# [THE TASK]
The response must be made up of the lines in the entries below that contain "will".

= = =

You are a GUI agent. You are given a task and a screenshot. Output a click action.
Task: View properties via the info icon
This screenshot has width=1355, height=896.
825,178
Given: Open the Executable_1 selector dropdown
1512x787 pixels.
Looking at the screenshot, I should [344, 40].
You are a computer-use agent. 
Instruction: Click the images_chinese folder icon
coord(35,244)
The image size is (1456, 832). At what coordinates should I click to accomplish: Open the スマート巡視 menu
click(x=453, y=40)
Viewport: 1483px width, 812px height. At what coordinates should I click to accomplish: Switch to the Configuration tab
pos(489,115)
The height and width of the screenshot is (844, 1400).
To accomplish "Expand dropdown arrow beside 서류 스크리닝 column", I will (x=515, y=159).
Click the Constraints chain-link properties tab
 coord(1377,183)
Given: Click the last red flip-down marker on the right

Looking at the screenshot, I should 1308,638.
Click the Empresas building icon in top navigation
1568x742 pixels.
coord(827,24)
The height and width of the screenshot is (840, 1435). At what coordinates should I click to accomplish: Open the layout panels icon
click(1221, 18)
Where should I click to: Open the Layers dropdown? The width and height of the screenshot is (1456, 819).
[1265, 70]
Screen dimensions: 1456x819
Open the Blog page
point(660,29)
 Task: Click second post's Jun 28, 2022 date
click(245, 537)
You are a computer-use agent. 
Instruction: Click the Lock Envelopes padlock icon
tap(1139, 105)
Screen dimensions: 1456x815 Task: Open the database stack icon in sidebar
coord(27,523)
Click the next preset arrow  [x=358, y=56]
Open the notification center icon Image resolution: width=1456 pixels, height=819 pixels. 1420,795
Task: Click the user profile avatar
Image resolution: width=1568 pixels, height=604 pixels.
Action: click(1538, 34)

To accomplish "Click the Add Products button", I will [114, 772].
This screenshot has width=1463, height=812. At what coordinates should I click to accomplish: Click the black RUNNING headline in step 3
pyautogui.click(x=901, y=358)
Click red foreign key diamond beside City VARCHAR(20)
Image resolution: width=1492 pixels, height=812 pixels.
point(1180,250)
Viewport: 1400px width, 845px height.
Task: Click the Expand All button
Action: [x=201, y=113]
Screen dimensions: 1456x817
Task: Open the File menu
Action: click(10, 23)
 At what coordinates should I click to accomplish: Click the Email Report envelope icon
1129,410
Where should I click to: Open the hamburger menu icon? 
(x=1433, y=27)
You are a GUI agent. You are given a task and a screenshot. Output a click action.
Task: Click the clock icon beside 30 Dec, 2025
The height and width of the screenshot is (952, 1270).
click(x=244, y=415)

= = =

# [EXERCISE ANSWER]
To accomplish "Expand dropdown arrow beside 서류 스크리닝 column", I will (x=515, y=159).
To accomplish "Click the Add Products button", I will [114, 772].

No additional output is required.